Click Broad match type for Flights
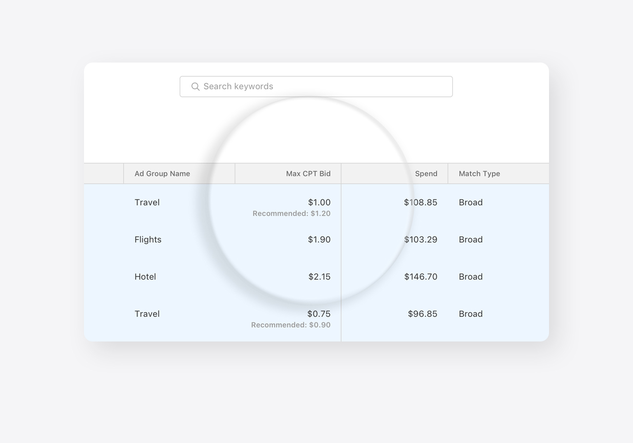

* * *

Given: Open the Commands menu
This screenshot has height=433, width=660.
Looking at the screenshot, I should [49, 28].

==

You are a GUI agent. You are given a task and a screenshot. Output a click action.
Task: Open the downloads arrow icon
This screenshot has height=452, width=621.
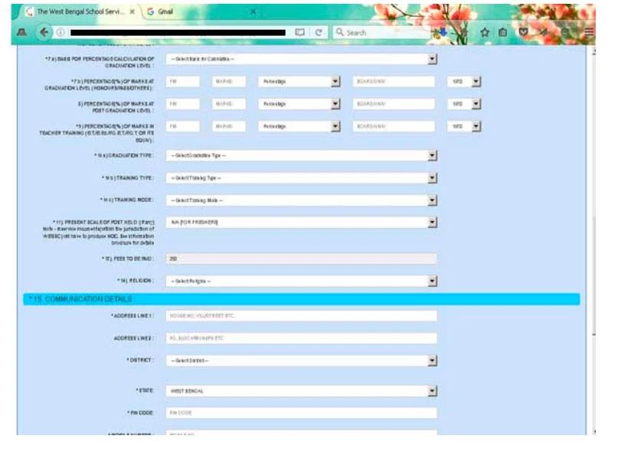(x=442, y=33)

* [EXERCISE GOAL] Wherever a line contains the string "Open", copy that line from the data.

* [RESULT]
Given: Open the Commands menu
Task: Open the downloads arrow icon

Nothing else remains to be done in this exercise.